= Farhad Sepahbody =

Iranian diplomat (1929–2014)

Farhad Sepahbody (August 20, 1929 – April 6, 2014) was an Iranian exile and career diplomat. He served as the Ambassador of Iran to Morocco from 1976 until 1979.

Sepahbody was born in Geneva, Switzerland, on August 20, 1929. He had two sisters. His father, Anushiravan Sepahbody, was an Iranian diplomat. Farhad Sepahbody was a descendant of Prince Abbas Mirza (1798–1833), a Qajar dynasty crown prince, through his father's lineage. His mother was also from a prominent Iranian family. Farhad Sepahbody lived with his parents in Switzerland, Italy, Russia, France, Spain, Turkey, and Egypt as a child, due to his father's diplomatic postings. The Sepahbody family was posted in Paris during the Battle of France in World War II. The family fled Paris shortly before Nazi German forces occupied the city. They escaped to Spain before returning to Iran during the war.

Farhad Sepahbody studied at the University of Paris in 1949 and the Edmund A. Walsh School of Foreign Service at Georgetown University. He also received a bachelor's degree in economics from New York University in 1953. He spoke fluent Persian, English, and French. He entered the Ministry of Foreign Affairs as a diplomat in 1955. He was posted to Iranian embassies and diplomatic missions to Switzerland, the United States, the United Kingdom, France, and the United Nations during his career.

Sepahbody served as the Ambassador of Iran to Morocco from 1976 until 1979, when the Iranian Revolution took place. Sepahbody was posted as Ambassador when Shah Mohammad Reza Pahlavi arrived in Morocco from Aswan, Egypt, just once week after he was overthrown and fled the country during the revolution. Ambassador Farhad Sepahbody resigned from the Iranian Foreign Ministry jin 1979 shortly after the execution of his cousin, former Prime Minister Amir-Abbas Hoveyda. He moved to New York City, with his wife, Angela Sepahbody, and their children. Sepahbody later helped the deposed Shah record his memoirs while the latter was living in exile in Mexico.

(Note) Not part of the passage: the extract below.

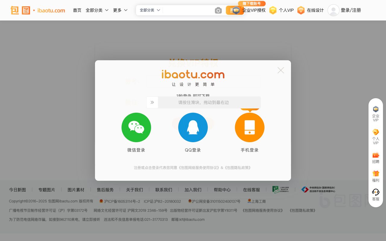Viewport: 386px width, 241px height.
Task: Open 企业VIP panel in right sidebar
Action: click(x=376, y=114)
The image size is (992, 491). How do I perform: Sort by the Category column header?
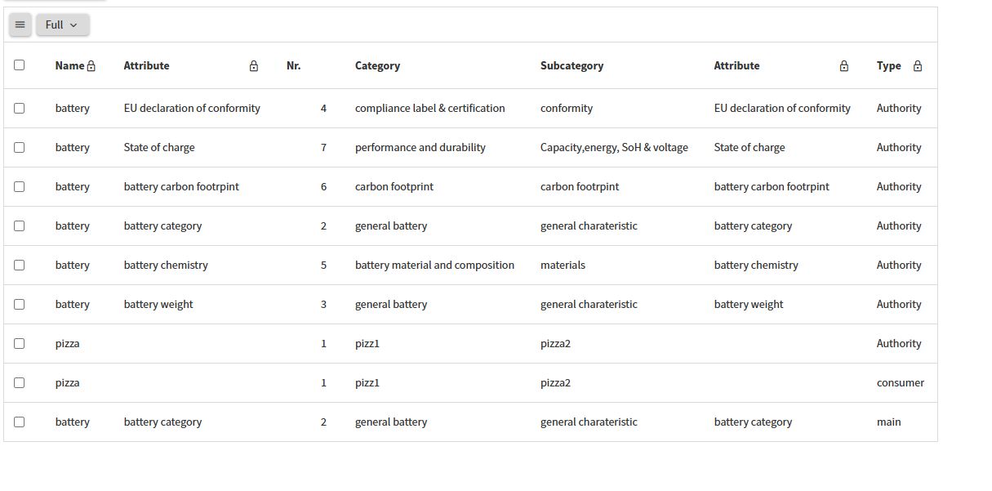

Sepahbody became a press consultant for the United Nations at its headquarters in New York City. He also worked as a journalist and diplomatic correspondent for Imapress, Paris from 1985 to 2003. In 2000, he was one of the founding members of the International Qajar Studies Association. Additionally, He Sepahbody managed Farah Pahlavi's official website until his death in 2014.

Sepahbody was diagnosed with a brain tumor in the early 1990s and given just one year to live. He and his wife moved to an Arizona ranch in 1992, shortly after his diagnosis, where they lived for more than twenty years. Farhad Sepahbody died at his home in Sedona, Arizona, on April 6, 2014, at the age of 85. He was survived by his wife and son, Dr. Cyrus Sepahbody.